Molecular Mechanism of miR160d in Regulating Kiwifruit Resistance to Botrytis cinerea

Gray mold caused by Botrytis cinerea leads to huge economic losses to the kiwifruit (Actinidia chinensis) industry. Elucidating the molecular mechanism responding to B. cinerea is the theoretical basis for the resistance to molecular breeding of kiwifruit. Previous studies have shown that miR160 regulates plant disease resistance through the indole-3-acetic acid (IAA) signaling pathway. In this study, kiwifruit "Hongyang" was used as the material, and Ac-miR160d and its target genes were identified and cloned. Overexpression and virus-induced gene silencing (VIGS) technology combined with RNA-seq were adopted to analyze the regulatory role of Ac-miR160d in kiwifruit resistance to B. cinerea. Silencing Ac-miR160d (AcMIR160d-KN) increased kiwifruit sensitivity to B. cinerea, whereas overexpression of Ac-miR160d (AcMIR160d-OE) increased kiwifruit resistance to B. cinerea, suggesting that Ac-miR160d positively regulates kiwifruit resistance to B. cinerea. In addition, overexpression of Ac-miR160d in kiwifruit increased antioxidant enzyme activities, such as catalase (CAT) and superoxide dismutase (SOD), and endogenous phytohormone IAA and salicylic acid (SA) content, in response to B. cinerea-induced stress.
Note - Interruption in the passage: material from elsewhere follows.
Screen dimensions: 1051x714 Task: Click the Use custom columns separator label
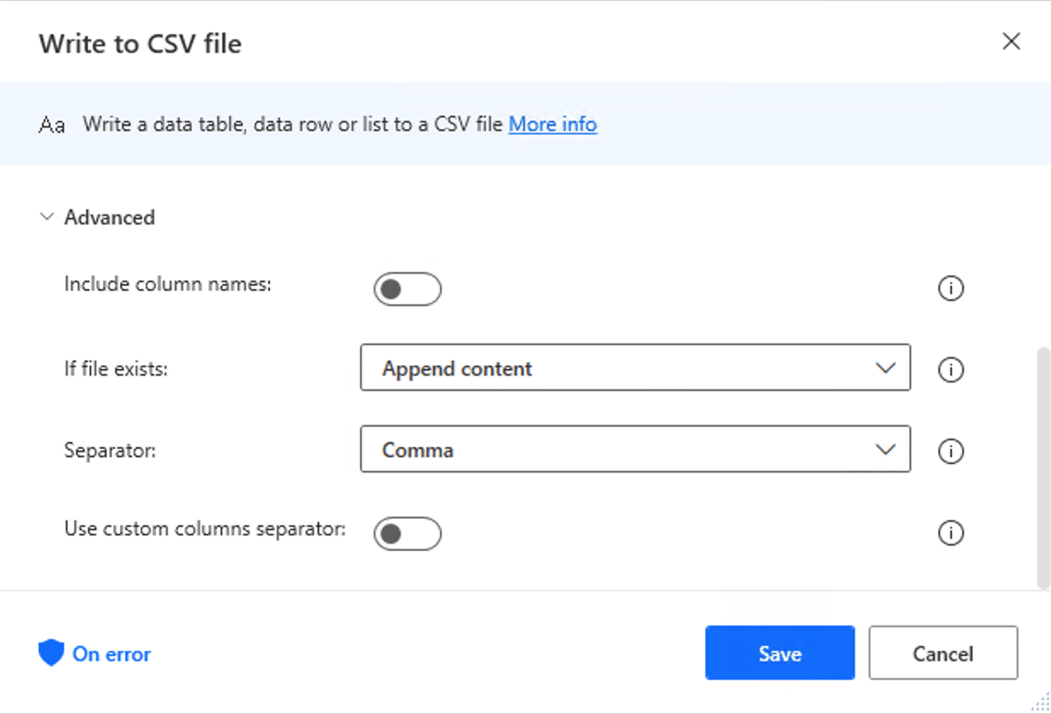205,529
RNA-seq identified 480 and 858 unique differentially expressed genes in the AcMIR160d-KN vs CK and AcMIR160d-OE vs CK groups, respectively, with fold change ≥2 and false discovery rate <0.01. Kyoto Encyclopedia of Genes and Genomes (KEGG) analysis revealed that families associated with "biosynthesis of secondary metabolites" are possibly regulated by Ac-miR160d. "Phenylpropanoid biosynthesis", "flavonoid biosynthesis", and "terpenoid backbone biosynthesis" were further activated in the two comparison groups upon B. cinerea infection. Our results may reveal the molecular mechanism by which miR160d regulates kiwifruit resistance to B. cinerea and may provide gene resources for molecular breeding in kiwifruit resistance.